In an extraordinary move aimed at boosting Canada's tar sands industry in the wake of sharp environmental opposition, the Canadian government said Tuesday that it will spend $3.5 billion to buy the Trans Mountain pipeline and triple its capacity.
The Liberal government is hoping to entice another company to take over the project but if not, cabinet ministers have said they will move ahead with the pipeline expansion at a cost likely to top $7 billion, all at taxpayers' expense.
Has the announcement that the federal government is purchasing the Trans Mountain Pipeline triggered you to change how you would vote in the next election?
They vowed to keep protesting the $4.5-billion Trans Mountain pipeline that carries crude and refined oil from Alberta to the west coast of British Columbia, Canada.
The planned expansion of Trans Mountain would almost triple the capacity, running from Alberta's oilsands to the Pacific province of British Columbia, which is opposed to the project.
However, the British Columbian government said Tuesday it wasn't backing down.
Export Development Canada will finance the purchase, which includes the pipeline, pumping stations and rights of way along the route between Edmonton and Vancouver, as well as the marine terminal in Burnaby, B.C., where oil is loaded onto tankers for export.

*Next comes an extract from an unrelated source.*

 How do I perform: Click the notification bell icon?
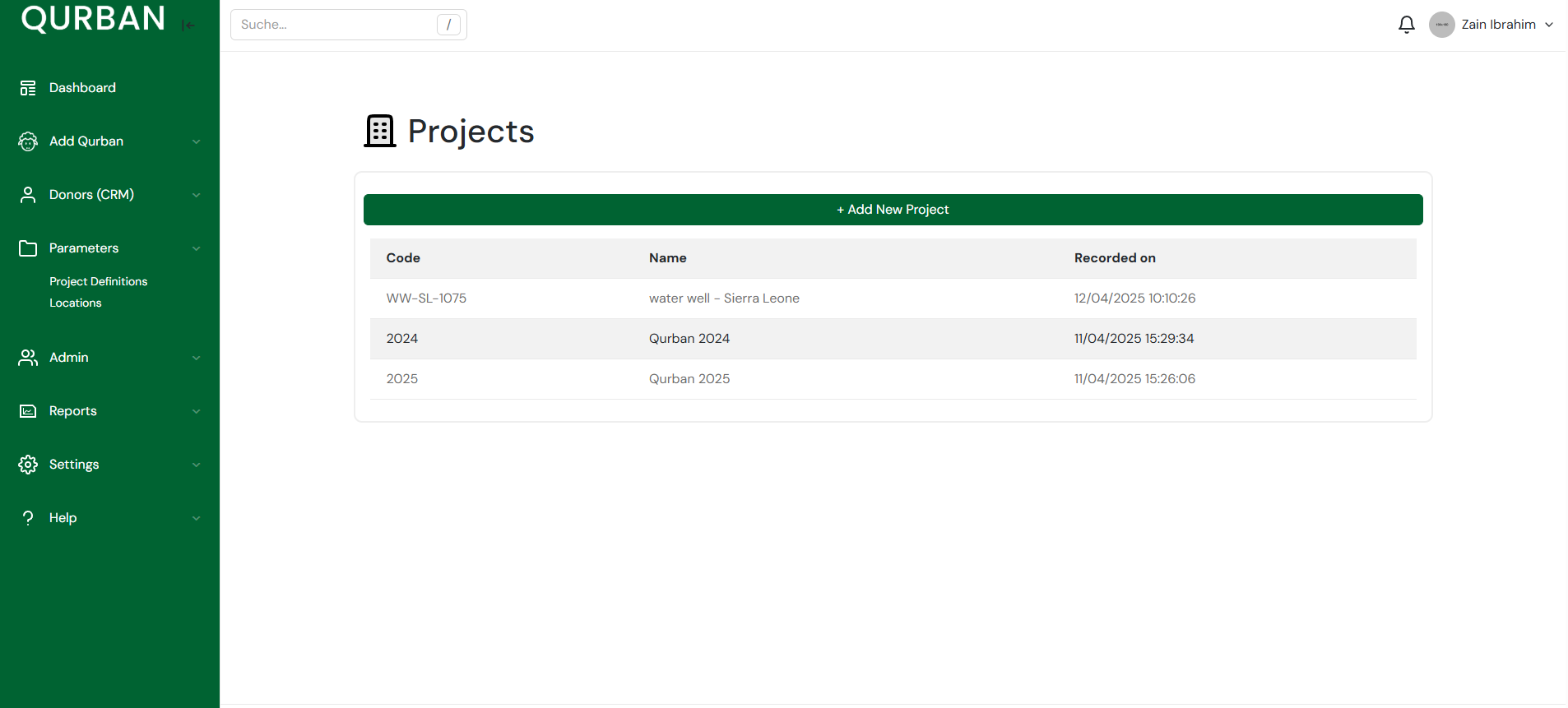click(1406, 25)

"Whether she wins (the election) that's another story, but had this not happened, she was toast", said Bratt, a political scientist at Mount Royal University in Calgary. Kinder Morgan is expected to resume work on the pipeline project this summer while the sale is finalised. "We will not stop until the job is done", Notley said. The challenge for Ottawa - and Bay Street - is figuring out how much of the long-promised pipeline expansion must be built before the perceived risks begin to drop away and buyers step up with attractive offers.
The big environmental groups are already announcing that the new project is doomed. Steven J. Kean, the president of Kinder Morgan, called it a "great day for Canada, for our customers and for our employees". Trudeau is gambling billions of Canadian taxpayer dollars on an oil project that will never be built - a project that Kinder Morgan itself has indicated is "untenable" and that faces more than a dozen lawsuits, crumbling economics, and a growing resistance movement that is spreading around the world.

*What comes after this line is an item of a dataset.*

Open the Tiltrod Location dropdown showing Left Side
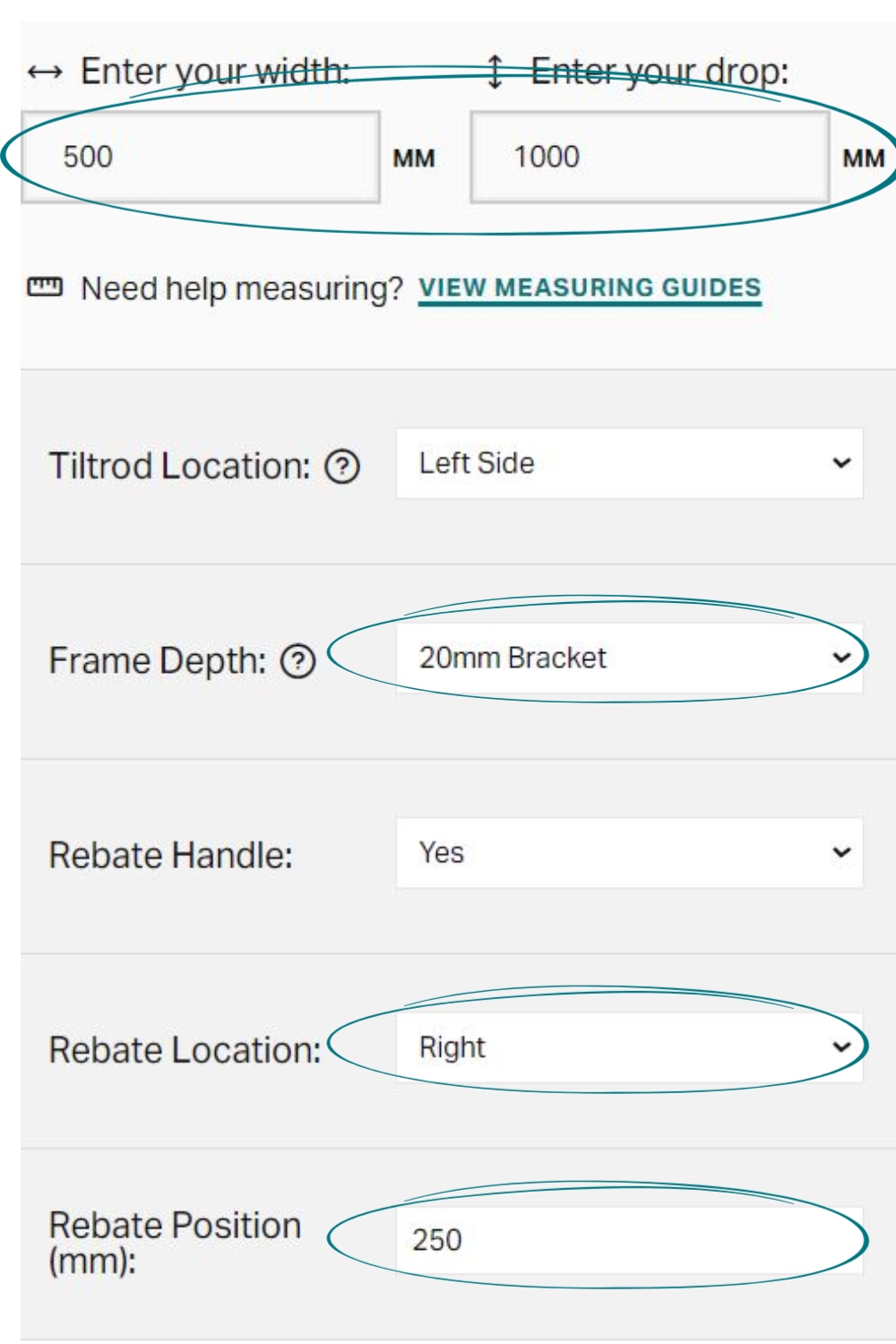896x1344 pixels. [x=630, y=463]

According to Hudema, the movement opposing the project " will not back down" following the government's purchase. Also, the 26 lenders that Kinder Morgan negotiated with agreed to exempt the pipeline company from penalties on loans if the project was delayed or obstructed because of political problems.
The pipeline's expansion faced a tenuous future as lawsuits mounted from British Columbia and indigenous people.
A Finance Department official says that as a Crown project in the national interest, Canada has special allowances to proceed that may not be available to a private-sector company.